== Aim of the exercise ==
Can you continue the passage on ICICI Bank's March-quarter results from where it stops?

On 24th April, the Bombay Stock Exchange (BSE) saw ICICI Bank’s share price rise 1% to an intraday high of Rs 761.5 after the private lender announced a 59 percent year-on-year increase in net profit to Rs 7,019 crore for the quarter ending March.
ICICI Bank’s stock has increased by 28 percent in the last year. Brokerages are still bullish on the company, predicting a 43 percent gain in the future due to a good asset quality outlook.
Moreover, in its Wealth Research report, brokerage firm Edelweiss Securities stated, “We expect return ratios to stay good given the bank’s digital push, which will keep opex in control; high PCR, which will provide comfort on the credit cost front; and sustained mid-to-high teens credit growth.”
The Q4FY22 results from ICICI Bank were in line with Edelweiss’ revenue and balance sheet growth forecasts.
However, a considerable PAT beat was achieved due to lower-than-expected credit costs. The bank’s core operating profit increased by 21% year over year, excluding dividend income from subsidiaries and associates.
Although the slippage ratio remained stable quarter over quarter, asset quality improved, with GNPA falling to 3.6 percent from 4.1 percent in Q3FY22.

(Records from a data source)
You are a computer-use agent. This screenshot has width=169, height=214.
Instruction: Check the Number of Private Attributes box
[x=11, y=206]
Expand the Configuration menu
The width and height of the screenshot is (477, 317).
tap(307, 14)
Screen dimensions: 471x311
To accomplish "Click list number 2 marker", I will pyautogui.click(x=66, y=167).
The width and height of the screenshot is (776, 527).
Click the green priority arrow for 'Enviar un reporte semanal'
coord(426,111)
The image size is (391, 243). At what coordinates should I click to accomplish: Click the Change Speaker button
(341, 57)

* * *

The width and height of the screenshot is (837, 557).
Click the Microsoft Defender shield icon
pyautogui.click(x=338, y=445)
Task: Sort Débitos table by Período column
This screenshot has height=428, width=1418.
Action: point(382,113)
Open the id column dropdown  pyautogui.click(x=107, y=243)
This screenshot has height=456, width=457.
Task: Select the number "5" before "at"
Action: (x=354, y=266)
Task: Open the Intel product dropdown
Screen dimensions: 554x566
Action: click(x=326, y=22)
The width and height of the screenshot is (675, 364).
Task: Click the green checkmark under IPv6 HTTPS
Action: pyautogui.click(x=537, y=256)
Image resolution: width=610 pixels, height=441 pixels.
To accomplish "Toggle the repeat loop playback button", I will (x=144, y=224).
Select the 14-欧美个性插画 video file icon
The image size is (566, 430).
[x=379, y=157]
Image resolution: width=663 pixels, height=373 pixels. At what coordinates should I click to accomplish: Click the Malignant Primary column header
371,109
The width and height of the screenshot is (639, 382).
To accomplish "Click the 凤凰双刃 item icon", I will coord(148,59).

== Answer space ==
“The bank should be re-rated due to its growth leadership, strong digital push, and concentration on risk-calibrated operating returns and best-in-class provision coverage. We keep our ‘BUY’ recommendation on the stock, with a target price of Rs 945 per share, representing a 26% upside,” Edelweiss analysts said.
ICICI Bank stock remains Kotak Securities’ top recommendation
ICICI Bank stock remains Kotak Securities’ top recommendation after delivering an extraordinary performance with a 60 percent year-on-year earnings increase led by about 20 percent year-on-year operational profit growth.
“It is one of the few large banks with a simple thesis ahead with no merger headwinds. We maintain BUY with FV at Rs 975,” the brokerage said.
According to analysts, the bank has made good success thus far and is in a strong position to multiply its profitability.
According to the brokerage, the bank will take the lead among the large banks due to steady returns and smaller profit shocks.
“The extent of differentiation in return ratios or growth is not that high but we believe that the scope for earnings upgrades would be higher in ICICI Bank over HDFC Bank,” said analysts.
“The bank is firing on all cylinders with a consistent combination of a high-yielding portfolio (retail/business banking) and a low-cost liabilities franchise, which is fueling sustained NII growth,” Motilal Oswal said in its research.
The bank’s business trends are expected to continue to improve in important categories such as retail, SME, and BB, according to the brokerage firm, while slippage reduction will assist lower the bank’s cost of funding.
“PCR remains one of the best in the market at 79%, and the additional COVID-19 provision buffer (90 basis points of loans) provides comfort,” the company noted.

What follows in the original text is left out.